O PARU foi concebido e realizado pela CAPES. Iniciou-se em 1983, durante o governo militar do General João Figueiredo, e se estendeu até 1986, no governo civil de José Sarney. Sua origem, segundo o discurso oficial, foi motivada pelo crescente número de matrículas no Sistema de Educação Superior que se observou a partir da década de 1980, desencadeando preocupação do Estado com a qualidade do ensino ofertado (Andriola y Oliveira, 2006). Conforme Paul, Ribeiro e Pilatti (1992) asseveram:

Esse programa visava à identificação de ‘subsídios concretos e pertinentes tendo em vista a formulação de diferentes alternativas para a melhoria do ensino superior brasileiro’, através da coleta de dados descritivos e de opiniões de dirigentes, professores e alunos de 32 instituições de ensino superior (pp. 141-142).

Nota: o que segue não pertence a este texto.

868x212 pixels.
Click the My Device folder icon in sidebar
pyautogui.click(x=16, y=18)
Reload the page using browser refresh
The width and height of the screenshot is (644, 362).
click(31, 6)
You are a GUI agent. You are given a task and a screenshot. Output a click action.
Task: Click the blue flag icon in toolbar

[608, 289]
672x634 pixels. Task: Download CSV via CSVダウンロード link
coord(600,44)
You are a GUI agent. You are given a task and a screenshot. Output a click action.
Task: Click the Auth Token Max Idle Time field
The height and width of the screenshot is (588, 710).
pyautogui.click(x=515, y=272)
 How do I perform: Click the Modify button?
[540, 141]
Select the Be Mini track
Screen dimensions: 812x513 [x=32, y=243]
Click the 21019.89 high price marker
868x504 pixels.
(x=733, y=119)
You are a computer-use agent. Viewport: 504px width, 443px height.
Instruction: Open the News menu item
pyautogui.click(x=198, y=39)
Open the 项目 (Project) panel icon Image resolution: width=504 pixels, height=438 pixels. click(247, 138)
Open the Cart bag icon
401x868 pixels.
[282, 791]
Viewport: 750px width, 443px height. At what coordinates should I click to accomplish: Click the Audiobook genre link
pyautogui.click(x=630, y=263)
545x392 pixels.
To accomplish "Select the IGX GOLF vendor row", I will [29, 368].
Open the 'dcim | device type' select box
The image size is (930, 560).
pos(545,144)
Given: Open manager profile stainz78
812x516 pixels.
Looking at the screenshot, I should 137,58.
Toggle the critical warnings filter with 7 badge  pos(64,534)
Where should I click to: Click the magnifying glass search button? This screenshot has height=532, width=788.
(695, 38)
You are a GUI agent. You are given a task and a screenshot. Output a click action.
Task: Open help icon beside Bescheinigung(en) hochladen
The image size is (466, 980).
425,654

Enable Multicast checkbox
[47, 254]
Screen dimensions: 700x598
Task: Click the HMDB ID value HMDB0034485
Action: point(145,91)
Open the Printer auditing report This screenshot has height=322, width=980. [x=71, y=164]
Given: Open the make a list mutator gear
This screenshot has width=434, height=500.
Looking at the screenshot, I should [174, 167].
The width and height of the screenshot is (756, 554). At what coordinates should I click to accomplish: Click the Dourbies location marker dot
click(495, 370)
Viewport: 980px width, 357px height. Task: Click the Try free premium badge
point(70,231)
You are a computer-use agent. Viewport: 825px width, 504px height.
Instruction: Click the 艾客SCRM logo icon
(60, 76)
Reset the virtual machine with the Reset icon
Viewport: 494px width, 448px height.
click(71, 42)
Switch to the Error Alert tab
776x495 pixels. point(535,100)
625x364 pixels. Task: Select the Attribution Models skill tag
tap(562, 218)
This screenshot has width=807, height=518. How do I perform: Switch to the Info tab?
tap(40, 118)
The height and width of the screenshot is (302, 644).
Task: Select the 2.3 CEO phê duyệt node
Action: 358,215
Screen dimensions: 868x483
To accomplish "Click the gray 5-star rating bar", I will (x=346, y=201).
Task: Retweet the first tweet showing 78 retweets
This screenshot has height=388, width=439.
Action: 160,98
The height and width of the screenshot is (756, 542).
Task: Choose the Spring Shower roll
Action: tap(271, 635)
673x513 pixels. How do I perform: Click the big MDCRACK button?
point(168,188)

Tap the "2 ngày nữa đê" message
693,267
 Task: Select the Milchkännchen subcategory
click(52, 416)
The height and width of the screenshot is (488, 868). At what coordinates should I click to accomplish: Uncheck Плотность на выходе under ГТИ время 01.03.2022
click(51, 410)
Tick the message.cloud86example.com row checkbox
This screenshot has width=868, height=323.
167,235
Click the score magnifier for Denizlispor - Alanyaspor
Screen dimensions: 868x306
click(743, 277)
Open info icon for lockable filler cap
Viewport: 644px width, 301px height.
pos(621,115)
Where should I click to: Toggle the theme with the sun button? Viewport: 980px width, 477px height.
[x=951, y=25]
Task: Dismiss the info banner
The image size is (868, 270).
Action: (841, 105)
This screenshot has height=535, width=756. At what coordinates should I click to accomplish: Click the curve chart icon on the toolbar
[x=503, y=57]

O que na realidade se operou foi uma sistemática de avaliação feita pelo Estado, com o intuito de implementar a Reforma Universitária. Conforme se depreende do pensamento de Neiva (1992):

De modo consciente, ou seja, refletindo uma postura política deliberada, empreende-se uma avaliação do estado de implantação de reforma universitária, ora para confirmar algumas teses que já tomavam forma, ora para identificar pontos de estrangulamento ou problemas que emergiriam fatalmente em futuro próximo (p. 54).

Ainda de acordo com Neiva (1992), os resultados do PARU foram, então, utilizados para definir algumas medidas voltadas para a Educação Superior brasileira, dentre as quais se destaca o desenvolvimento de programas voltados para o:

(...) ajustamento da infra-estrutura física das universidades federais e das maiores universidades não-federais; nessa linha, desenvolvem-se programas de construção de campi universitários e de equipamento e instalações para as atividades de ensino e pesquisa. (...) deflagração de atividades orientadas para a institucionalização da pós-graduação e para a formação de novos quadros de magistério superior (para a docência e para a pesquisa), para a transferência de experiências de gestão e para a modernização administrativa e acadêmica das instituições de ensino superior (p. 54).

Vale ressaltar que o contexto de criação e implementação do PARU foi permeado por movimentos em defesa das eleições diretas para Presidente da República, caracterizando intenso momento de mobilização e busca de abertura política, no Brasil. Foi nesse mesmo período que surgiram associações e sindicatos de peso no cenário nacional, tais como a Central Única dos Trabalhados (CUT) e o Sindicato Nacional de Docentes do Ensino Superior (ANDES). Podemos dizer que este foi um período em que as organizações reivindicaram direito de participar das decisões políticas do país. O que influencia, em muito, outras conquistas do PARU: o reconhecimento de setores da comunidade acadêmica da importância da avaliação institucional, provocando, assim, debates que darão origem ao Programa de Avaliação Institucional das Universidades Brasileiras (PAIUB), conforme relatado a seguir.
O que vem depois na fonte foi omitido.